Masia was a 3000 ft2 Spanish and Catalan restaurant serving breakfast, lunch, and dinner in the Hyatt Centric in downtown Portland. The business was named after the type of rural construction of the same name, which is common in parts of Spain; the century-old masia built by restaurant co-owner José Chesa's grandfather in Aragon remains with the family. Inspired by these agrarian spaces, Chesa wanted the restaurant to commemorate his family as well as Portland's farmers and markets. According to Portland Monthlys Benjamin Tepler, Chesa also selected the name "to represent the restaurant's devotion to the hyper-local farm-to-table movement, but also a communal, familial ethos he hopes will resonate".

Eater Portlands Brooke Jackson-Glidden described Masia as "an expansive restaurant space with multiple murals and a lengthy bar", and Willamette Week said the "sleek" interior was "at once rural and thoroughly modern". Neutral-toned European tile was patterned to resemble 19th-century Spanish tile work, and murals by two local artists provided color accents. Jackson-Glidden described Ivy Campbell's artwork as "a sprawling, abstract mural of disembodied hands reaching for olive branches and leaves, over sunset tones and pops of dark blue". Erika Lee Sears' painting by the kitchen depicted a masia amidst green shrubbery. Masia's concrete dining room included multiple neon signs of jamón, a churro, and the text "hot xurros".

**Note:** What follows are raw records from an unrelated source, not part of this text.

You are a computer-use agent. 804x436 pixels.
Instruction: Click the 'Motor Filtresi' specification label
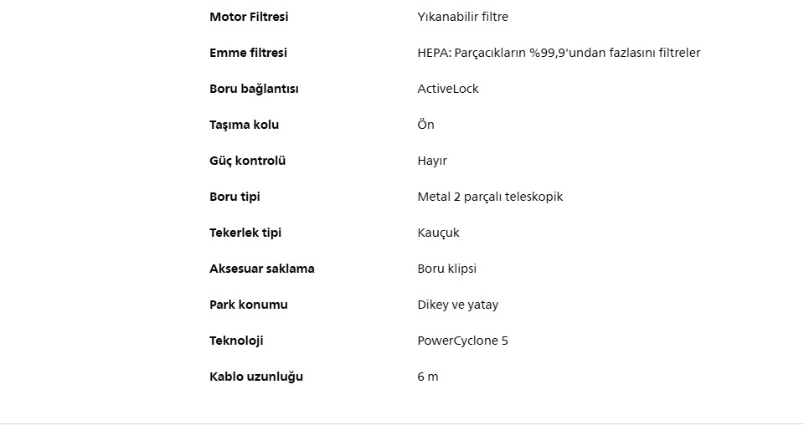(249, 17)
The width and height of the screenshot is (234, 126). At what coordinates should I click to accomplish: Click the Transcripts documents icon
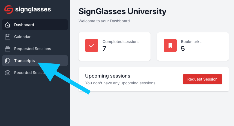pyautogui.click(x=8, y=61)
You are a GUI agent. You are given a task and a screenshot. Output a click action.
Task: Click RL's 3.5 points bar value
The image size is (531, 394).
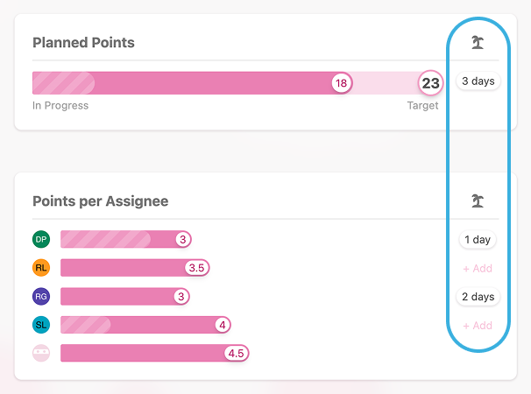point(197,268)
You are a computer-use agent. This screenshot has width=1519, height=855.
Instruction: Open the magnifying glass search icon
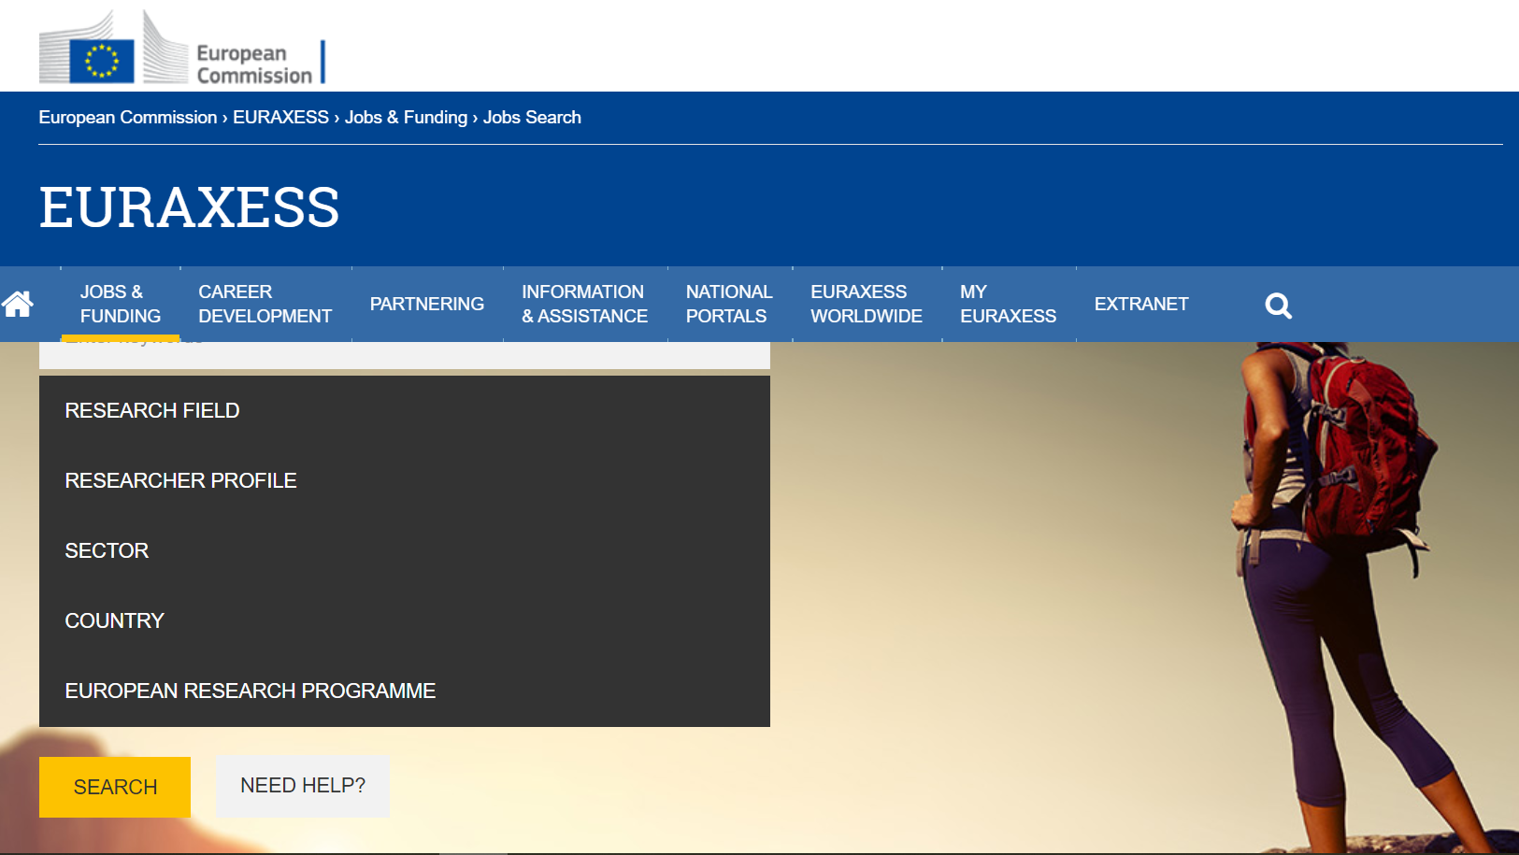click(1278, 305)
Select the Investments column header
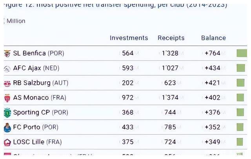 pyautogui.click(x=129, y=38)
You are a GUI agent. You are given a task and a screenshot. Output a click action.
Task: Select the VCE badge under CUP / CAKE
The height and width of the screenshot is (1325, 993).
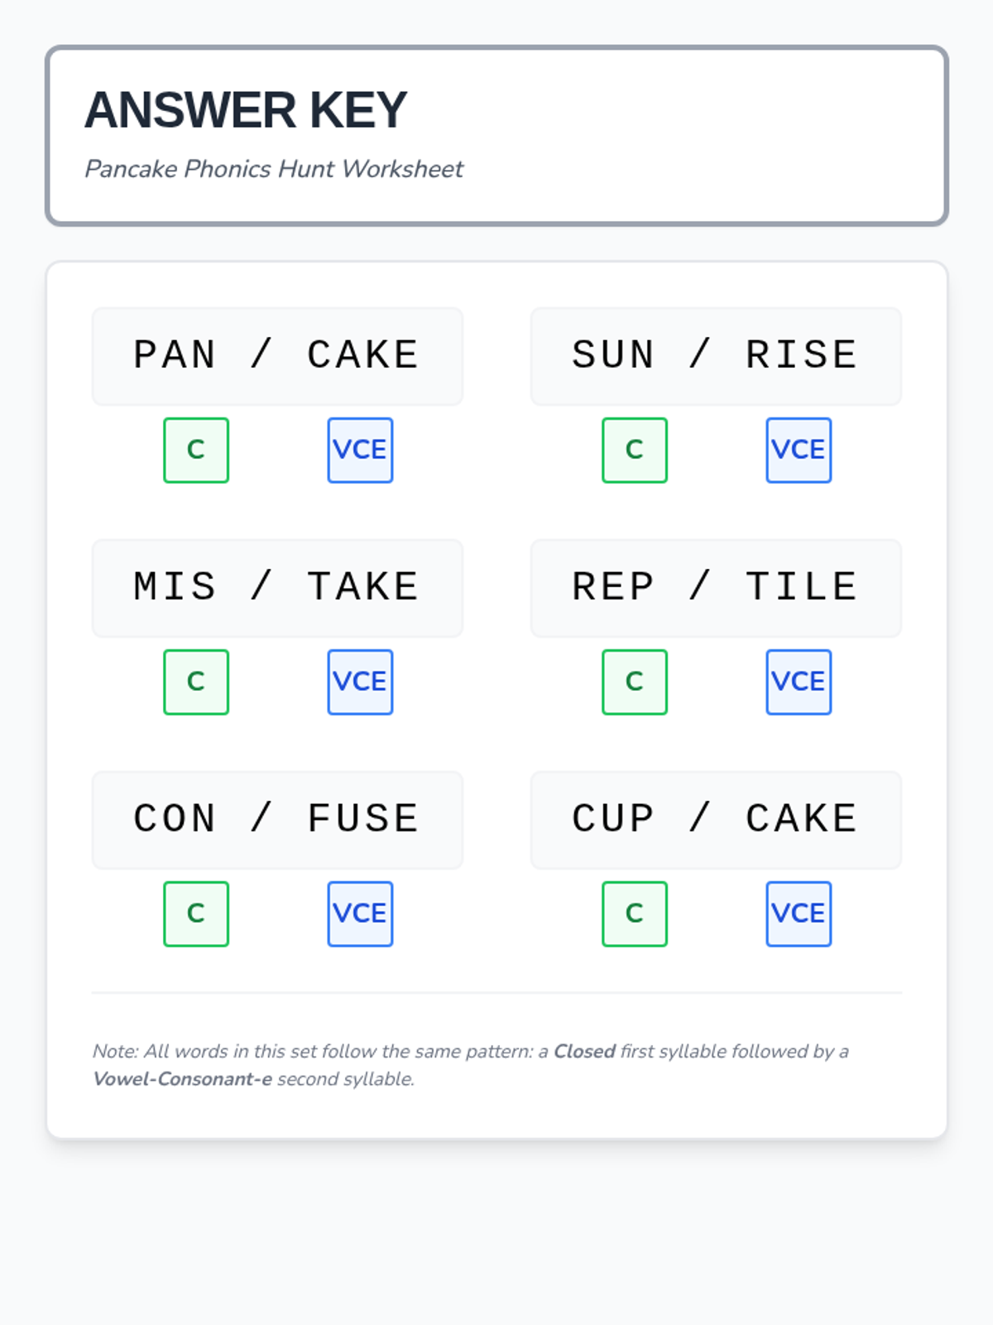(799, 914)
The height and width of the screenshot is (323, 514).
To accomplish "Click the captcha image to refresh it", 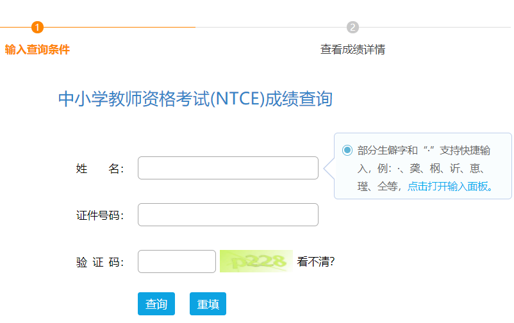I will (256, 261).
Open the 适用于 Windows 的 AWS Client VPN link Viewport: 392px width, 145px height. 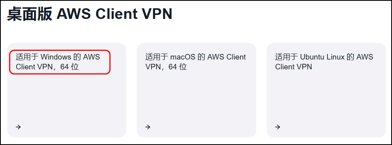[x=58, y=62]
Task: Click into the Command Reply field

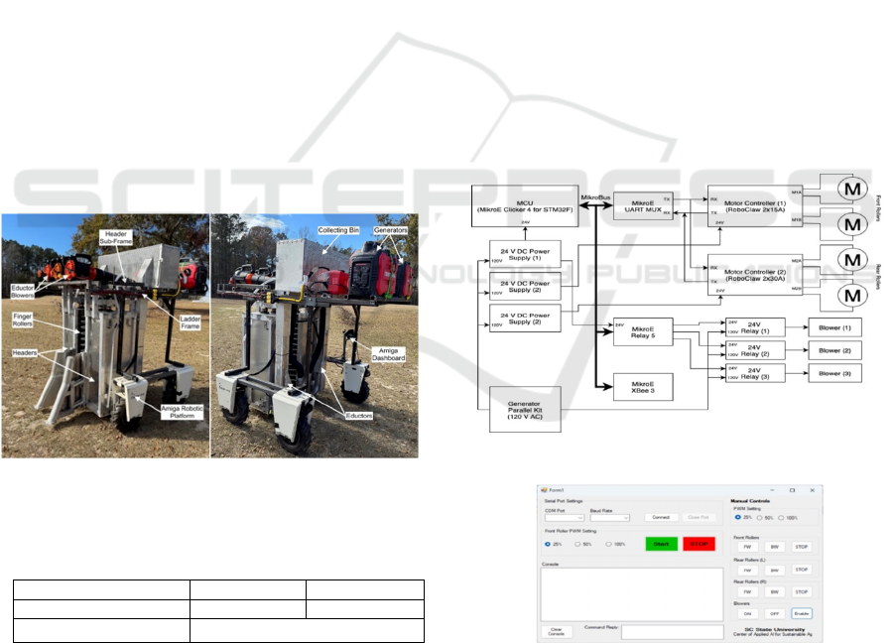Action: [672, 631]
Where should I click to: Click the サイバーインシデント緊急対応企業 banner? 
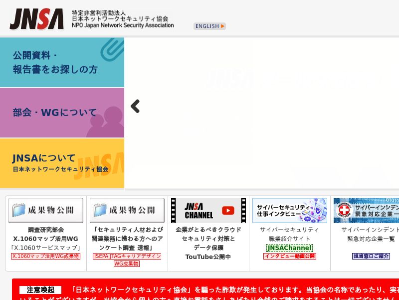pyautogui.click(x=366, y=210)
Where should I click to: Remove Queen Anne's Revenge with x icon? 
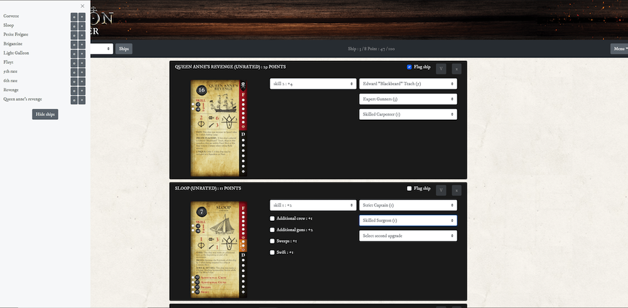coord(457,68)
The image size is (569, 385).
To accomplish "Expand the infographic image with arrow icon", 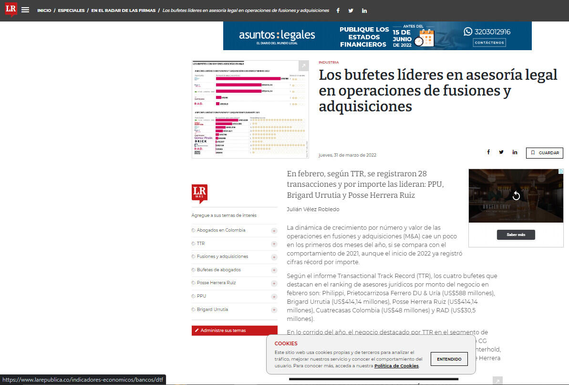I will (303, 66).
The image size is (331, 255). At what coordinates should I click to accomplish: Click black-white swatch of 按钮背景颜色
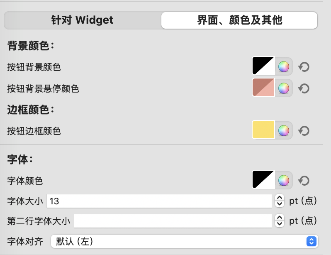point(263,66)
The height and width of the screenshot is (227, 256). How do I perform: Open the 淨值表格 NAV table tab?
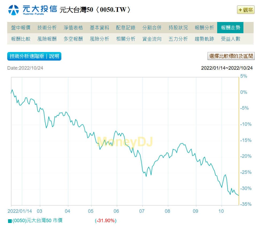pos(73,27)
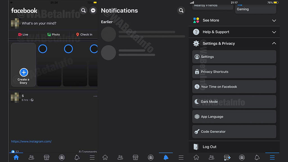288x162 pixels.
Task: Open the three-dot options on S's post
Action: pos(95,96)
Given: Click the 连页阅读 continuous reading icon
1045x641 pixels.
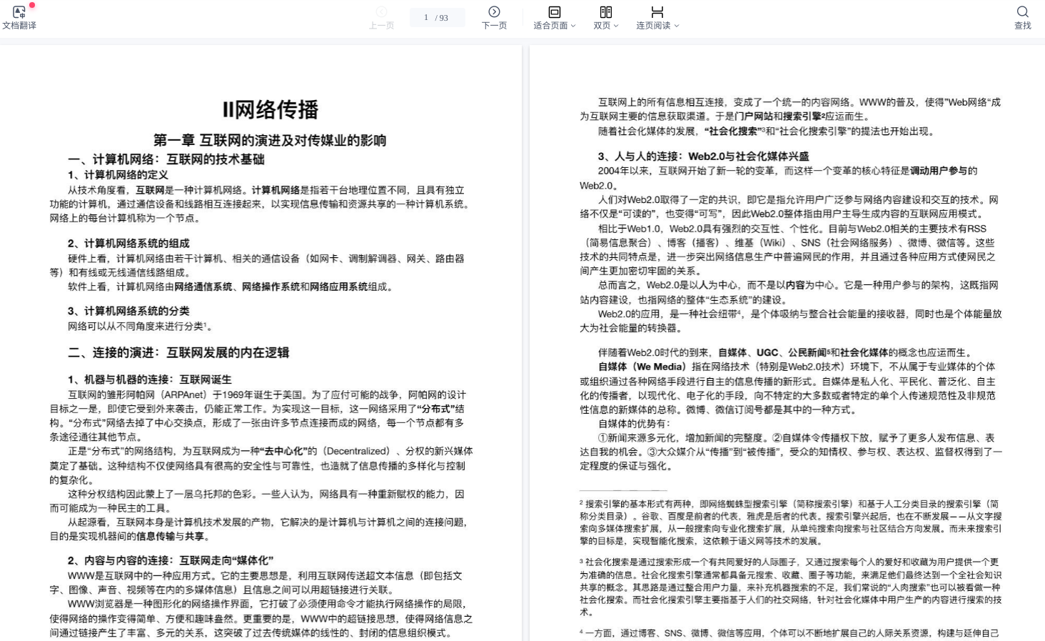Looking at the screenshot, I should pyautogui.click(x=657, y=11).
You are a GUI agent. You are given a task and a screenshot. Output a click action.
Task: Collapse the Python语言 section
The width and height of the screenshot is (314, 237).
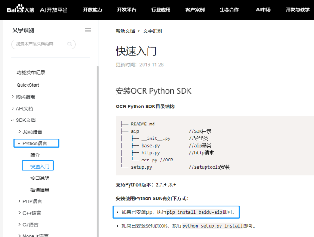tap(19, 143)
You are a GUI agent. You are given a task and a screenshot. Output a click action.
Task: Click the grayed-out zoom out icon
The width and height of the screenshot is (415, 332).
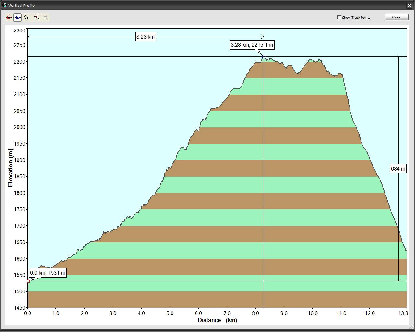[x=45, y=18]
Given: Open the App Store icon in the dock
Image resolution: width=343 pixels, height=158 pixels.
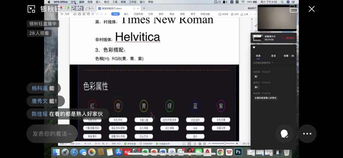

The menu, inspired by traditional Spanish cuisine and recipes from Chesa's family, included mussels escabeche in vermouth, chicken and mushroom croquettes, paella, Spanish omelettes, jamón ibérico, flautas, patatas bravas, and churros with chocolate. The brunch menu included bacon-and-egg paella, churros and pastries, egg scrambles with blood sausage, tortillas españolas, and glass bread with tomato also available at Ataula. Filling options for Spanish breads included tortilla española, chorizo and tomato, Mahón cheese and quince, and confit tuna and olive. Chorizo and manchego could be added to the vegan salad. The hamburger had grass-fed ground beef with piquillo peppers, havarti, date-sherry ketchup, and mussels in vermouth. Jackson-Glidden described the happy hour as "vermouth-centric". Masia also had a churro and a coffee counter called 180 Xurros and hosted private events. The restaurateurs behind Masia had served Barcelona-style churros previously at 180 Xurros, before the business closed in 2018.

==History==
Chef spouses Chesa and Cristina Baez, who also owned the Spanish and Catalan restaurant Ataula, opened Masia with business partner Emily Metivier via White Egg Hospitality on February 14, 2020. The restaurateurs were approached by Hyatt to operate the restaurant, and had hoped to open in January, in conjunction with the hotel's launch. During the week preceding the public opening, Masia served a limited breakfast and lunch menu for hotel guests. Sera Architects and Mortenson designed the restaurant's interior. Within a month of opening, the COVID-19 pandemic forced Governor Kate Brown to restrict dine-in restaurant service. Masia closed temporarily, re-opened in July and operated in various forms for the remainder of 2020. For Labor Day weekend, Masia offered pre-packaged picnic baskets with charcuterie, churros, Russian potato salad, and in-house pickles, plus the option of beer, wine, or non-alcoholic mixed drinks.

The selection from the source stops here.